TRECHO DE ORIGEM:
A ética do PT e o caso Waldomiro

ALOYSIO NUNES FERREIRA

O país assiste ao desmoronamento da imagem do PT de proprietário monopolista da ética na política. O partido que, na oposição, não hesitava em exigir CPIs para atacar adversários, agora desempenha papel oposto, ao abafar a apuração de um escândalo que indubitavelmente atinge o Planalto. No Brasil, não há precedentes de um episódio como esse, em que um alto funcionário do governo é desmascarado negociando propinas com um representante do crime organizado.


Queremos o PT e o ministro José Dirceu ao nosso lado para desencalhar a reforma política


A exoneração de Waldomiro Diniz do importante cargo que ocupava na Presidência da República foi inevitável, embora insuficiente para recompor a respeitabilidade do governo Lula. É preciso descobrir e punir os seus comparsas, pois é evidente que ele não agia sozinho. Mais do que isso: temos que saber a mando de quem Waldomiro atuava. Urge também responder às inúmeras indagações surgidas a partir da cena em que o ex-braço direito do ministro-chefe da Casa Civil pede dinheiro para campanhas eleitorais em troca de mudanças nas regras sobre as máquinas de apostas lotéricas. Não é necessário muito esforço para perceber que esse é apenas um lance de um enredo mais amplo. Somente com uma apuração rigorosa será possível saber as ramificações da atuação do personagem que, até a quinta-feira da semana passada, despachava no Palácio do Planalto, num andar abaixo do presidente.

INSTRUÇÃO: Reescreva o trecho sobre a ética do PT a partir das palavras "A ética do PT" e pare depois de "do crime organizado.", substituindo "CPIs" por "investigações".

LINHAS EXIBIDAS:
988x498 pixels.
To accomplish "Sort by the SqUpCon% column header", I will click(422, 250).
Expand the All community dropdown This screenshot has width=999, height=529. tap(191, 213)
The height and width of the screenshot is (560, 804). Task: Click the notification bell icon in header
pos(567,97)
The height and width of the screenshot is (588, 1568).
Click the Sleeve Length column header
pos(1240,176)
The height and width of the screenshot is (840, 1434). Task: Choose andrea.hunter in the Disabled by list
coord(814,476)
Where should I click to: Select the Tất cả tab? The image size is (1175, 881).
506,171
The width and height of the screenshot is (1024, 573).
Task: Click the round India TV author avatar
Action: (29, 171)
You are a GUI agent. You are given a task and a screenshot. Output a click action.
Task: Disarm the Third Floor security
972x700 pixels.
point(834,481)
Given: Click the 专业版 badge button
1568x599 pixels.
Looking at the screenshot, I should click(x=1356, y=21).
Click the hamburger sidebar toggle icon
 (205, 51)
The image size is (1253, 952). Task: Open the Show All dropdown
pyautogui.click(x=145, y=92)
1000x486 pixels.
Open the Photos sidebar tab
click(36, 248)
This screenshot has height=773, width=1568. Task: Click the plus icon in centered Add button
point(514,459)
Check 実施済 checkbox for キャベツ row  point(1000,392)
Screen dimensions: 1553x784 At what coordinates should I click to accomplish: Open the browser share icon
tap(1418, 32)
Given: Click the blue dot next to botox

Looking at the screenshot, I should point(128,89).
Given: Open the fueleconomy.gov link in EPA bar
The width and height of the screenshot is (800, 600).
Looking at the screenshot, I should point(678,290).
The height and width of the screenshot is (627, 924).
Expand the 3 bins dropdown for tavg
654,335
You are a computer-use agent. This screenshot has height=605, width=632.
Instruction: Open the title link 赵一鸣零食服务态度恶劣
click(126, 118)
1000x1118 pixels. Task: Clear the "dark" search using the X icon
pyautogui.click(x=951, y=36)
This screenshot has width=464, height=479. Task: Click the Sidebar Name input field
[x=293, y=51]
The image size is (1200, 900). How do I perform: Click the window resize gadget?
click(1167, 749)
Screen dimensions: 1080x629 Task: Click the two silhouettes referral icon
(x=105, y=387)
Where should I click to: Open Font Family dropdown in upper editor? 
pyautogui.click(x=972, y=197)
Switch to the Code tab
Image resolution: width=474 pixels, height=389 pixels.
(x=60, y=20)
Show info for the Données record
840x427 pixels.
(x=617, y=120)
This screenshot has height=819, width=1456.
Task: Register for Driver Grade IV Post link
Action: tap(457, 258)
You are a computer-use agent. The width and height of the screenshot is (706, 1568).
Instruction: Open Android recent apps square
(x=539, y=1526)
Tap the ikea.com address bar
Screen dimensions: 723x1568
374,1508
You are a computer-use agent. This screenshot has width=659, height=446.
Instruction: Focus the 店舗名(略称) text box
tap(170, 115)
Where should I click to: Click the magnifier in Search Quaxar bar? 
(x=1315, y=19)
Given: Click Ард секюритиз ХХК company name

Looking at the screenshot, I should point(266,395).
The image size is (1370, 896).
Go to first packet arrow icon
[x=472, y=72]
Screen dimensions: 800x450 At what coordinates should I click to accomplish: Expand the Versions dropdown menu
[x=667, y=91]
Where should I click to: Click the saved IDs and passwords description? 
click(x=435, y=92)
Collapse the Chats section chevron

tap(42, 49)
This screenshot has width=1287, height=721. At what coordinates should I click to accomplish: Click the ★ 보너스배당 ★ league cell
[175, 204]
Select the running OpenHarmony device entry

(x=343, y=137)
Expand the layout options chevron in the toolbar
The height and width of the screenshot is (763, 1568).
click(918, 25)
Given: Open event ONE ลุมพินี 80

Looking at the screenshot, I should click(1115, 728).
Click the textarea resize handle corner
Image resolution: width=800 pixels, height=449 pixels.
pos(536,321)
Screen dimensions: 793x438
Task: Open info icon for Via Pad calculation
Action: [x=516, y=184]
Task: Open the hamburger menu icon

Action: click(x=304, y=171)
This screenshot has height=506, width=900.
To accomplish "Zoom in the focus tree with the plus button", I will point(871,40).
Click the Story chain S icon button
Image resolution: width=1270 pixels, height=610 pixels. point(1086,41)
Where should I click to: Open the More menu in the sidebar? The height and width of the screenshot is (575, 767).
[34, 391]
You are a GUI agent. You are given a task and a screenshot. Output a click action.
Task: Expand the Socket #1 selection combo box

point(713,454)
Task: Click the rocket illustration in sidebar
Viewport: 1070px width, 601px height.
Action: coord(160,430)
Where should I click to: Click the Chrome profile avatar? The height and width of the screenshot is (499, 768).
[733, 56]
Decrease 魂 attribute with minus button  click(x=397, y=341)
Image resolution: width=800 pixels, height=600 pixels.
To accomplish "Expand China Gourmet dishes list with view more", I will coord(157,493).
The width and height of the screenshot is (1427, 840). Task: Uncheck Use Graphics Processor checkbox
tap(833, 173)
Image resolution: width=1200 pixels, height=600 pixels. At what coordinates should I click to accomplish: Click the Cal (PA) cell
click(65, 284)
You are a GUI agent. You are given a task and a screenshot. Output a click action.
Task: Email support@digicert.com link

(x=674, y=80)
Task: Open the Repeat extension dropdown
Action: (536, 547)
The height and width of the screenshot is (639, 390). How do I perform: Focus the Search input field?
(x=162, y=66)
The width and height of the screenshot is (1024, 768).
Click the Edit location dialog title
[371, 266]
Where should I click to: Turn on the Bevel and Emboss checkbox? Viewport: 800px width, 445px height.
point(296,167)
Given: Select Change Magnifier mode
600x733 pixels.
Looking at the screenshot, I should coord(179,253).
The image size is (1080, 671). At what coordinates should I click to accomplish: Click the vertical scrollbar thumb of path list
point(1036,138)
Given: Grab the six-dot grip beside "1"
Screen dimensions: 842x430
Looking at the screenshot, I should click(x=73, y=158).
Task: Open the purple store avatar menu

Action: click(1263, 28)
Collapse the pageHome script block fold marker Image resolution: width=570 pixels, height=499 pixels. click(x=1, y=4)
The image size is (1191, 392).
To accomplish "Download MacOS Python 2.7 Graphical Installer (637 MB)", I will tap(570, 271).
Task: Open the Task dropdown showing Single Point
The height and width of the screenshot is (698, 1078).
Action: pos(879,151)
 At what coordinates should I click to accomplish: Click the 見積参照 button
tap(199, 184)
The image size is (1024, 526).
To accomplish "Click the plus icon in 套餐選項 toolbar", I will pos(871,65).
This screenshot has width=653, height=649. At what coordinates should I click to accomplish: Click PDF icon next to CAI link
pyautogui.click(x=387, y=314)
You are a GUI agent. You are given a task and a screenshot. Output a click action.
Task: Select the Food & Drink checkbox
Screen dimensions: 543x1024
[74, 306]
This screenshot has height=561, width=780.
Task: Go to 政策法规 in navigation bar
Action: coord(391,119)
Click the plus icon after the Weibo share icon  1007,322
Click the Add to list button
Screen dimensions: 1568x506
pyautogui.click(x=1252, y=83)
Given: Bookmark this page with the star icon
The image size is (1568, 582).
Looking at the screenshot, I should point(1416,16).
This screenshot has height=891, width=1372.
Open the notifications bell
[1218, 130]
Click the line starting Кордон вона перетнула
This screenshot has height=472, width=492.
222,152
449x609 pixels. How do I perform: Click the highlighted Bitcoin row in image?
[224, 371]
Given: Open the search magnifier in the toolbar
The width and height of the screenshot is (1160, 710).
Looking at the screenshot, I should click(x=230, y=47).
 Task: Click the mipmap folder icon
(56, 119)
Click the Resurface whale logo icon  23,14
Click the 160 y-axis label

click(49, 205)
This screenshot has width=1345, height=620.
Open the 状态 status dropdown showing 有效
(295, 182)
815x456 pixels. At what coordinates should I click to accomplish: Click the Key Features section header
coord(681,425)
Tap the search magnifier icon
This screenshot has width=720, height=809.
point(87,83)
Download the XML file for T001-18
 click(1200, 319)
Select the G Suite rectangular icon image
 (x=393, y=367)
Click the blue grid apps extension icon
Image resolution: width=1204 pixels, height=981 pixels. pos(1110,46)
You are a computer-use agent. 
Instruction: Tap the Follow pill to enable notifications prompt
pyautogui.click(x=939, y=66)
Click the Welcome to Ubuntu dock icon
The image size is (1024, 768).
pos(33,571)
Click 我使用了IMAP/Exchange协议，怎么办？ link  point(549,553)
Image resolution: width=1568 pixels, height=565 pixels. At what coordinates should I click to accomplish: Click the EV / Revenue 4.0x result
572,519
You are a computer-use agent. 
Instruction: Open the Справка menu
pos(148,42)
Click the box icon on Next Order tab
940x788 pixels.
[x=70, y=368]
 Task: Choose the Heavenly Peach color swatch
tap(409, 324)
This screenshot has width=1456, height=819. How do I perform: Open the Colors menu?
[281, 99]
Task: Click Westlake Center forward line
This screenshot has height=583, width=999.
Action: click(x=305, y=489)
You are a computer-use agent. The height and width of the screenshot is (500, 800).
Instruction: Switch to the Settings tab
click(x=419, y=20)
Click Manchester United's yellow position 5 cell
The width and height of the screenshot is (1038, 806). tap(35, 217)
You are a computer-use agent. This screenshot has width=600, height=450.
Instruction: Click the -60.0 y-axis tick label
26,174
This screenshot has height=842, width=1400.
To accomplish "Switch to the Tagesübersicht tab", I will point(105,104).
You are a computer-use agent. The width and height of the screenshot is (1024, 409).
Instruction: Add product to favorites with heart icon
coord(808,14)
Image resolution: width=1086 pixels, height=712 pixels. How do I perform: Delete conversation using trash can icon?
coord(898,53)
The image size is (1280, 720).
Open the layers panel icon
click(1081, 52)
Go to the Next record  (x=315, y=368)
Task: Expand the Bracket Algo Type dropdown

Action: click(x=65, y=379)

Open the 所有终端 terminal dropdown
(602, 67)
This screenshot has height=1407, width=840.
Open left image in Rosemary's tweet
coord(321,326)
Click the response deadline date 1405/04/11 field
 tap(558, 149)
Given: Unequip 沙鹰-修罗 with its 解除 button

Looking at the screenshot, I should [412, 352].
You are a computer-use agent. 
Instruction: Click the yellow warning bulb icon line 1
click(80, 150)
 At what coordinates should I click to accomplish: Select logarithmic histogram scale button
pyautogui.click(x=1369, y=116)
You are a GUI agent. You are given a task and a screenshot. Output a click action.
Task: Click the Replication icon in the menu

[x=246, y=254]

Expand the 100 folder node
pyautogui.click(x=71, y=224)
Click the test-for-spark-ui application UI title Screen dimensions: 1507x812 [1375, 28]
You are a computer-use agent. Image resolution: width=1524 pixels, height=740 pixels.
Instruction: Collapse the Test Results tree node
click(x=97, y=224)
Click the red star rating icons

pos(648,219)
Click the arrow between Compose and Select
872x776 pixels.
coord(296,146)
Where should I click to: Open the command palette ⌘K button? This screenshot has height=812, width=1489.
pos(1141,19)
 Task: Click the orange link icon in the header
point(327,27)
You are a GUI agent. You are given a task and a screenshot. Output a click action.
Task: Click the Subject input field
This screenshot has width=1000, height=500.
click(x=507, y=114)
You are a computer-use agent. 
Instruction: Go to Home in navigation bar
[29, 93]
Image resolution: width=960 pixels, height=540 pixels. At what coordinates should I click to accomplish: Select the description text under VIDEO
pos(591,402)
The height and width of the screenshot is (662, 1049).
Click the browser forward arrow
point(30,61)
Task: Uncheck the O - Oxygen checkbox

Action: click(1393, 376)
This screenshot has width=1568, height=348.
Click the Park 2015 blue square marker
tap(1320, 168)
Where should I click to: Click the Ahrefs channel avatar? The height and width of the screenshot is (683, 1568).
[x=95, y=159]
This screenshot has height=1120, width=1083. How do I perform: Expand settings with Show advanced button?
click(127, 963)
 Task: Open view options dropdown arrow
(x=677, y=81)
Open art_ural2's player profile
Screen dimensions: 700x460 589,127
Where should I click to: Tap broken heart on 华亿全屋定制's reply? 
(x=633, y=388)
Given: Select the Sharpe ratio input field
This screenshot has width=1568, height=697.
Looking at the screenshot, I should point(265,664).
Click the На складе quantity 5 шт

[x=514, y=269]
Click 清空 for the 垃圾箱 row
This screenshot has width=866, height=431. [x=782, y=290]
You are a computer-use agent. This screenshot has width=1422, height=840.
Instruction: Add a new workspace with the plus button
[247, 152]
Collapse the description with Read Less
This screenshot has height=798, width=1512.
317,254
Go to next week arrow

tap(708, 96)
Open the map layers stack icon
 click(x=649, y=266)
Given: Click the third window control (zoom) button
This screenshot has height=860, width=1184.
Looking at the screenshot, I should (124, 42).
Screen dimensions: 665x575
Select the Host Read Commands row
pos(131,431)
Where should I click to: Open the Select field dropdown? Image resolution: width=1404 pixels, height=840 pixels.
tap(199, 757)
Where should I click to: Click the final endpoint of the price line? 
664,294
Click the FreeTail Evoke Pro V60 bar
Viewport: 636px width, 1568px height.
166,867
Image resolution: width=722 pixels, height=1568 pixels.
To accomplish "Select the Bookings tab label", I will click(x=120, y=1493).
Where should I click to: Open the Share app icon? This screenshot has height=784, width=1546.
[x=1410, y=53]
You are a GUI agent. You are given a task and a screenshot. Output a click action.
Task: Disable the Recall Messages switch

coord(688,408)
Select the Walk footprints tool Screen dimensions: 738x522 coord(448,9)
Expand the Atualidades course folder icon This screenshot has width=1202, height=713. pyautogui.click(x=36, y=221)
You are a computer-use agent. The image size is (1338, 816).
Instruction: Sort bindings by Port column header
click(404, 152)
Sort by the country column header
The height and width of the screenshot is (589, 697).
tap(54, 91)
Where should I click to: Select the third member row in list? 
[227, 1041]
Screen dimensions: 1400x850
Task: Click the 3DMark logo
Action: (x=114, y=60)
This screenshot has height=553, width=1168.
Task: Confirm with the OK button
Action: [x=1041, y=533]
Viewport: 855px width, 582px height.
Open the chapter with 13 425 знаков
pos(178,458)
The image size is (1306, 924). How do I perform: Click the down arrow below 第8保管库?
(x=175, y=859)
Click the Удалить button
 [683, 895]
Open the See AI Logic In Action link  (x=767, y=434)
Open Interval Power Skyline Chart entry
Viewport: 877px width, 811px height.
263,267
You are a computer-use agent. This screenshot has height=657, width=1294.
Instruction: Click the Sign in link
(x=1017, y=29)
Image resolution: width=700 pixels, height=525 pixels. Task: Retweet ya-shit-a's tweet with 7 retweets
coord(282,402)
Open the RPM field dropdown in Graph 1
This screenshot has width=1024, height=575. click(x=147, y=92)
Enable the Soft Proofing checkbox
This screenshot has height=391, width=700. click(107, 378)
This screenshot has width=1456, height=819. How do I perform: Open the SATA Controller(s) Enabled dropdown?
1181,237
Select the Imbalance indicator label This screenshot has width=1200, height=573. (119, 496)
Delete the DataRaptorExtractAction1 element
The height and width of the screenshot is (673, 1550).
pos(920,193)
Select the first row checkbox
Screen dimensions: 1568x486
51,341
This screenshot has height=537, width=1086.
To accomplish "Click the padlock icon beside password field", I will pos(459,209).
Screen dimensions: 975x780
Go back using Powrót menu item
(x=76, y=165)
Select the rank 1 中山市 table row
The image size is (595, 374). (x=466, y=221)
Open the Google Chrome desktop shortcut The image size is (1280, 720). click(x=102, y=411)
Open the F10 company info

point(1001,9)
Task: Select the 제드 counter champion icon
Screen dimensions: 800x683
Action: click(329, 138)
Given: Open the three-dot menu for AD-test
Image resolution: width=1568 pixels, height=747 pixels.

SOLUÇÃO DA TAREFA:
A ética do PT e o caso Waldomiro

ALOYSIO NUNES FERREIRA

O país assiste ao desmoronamento da imagem do PT de proprietário monopolista da ética na política. O partido que, na oposição, não hesitava em exigir investigações para atacar adversários, agora desempenha papel oposto, ao abafar a apuração de um escândalo que indubitavelmente atinge o Planalto. No Brasil, não há precedentes de um episódio como esse, em que um alto funcionário do governo é desmascarado negociando propinas com um representante do crime organizado.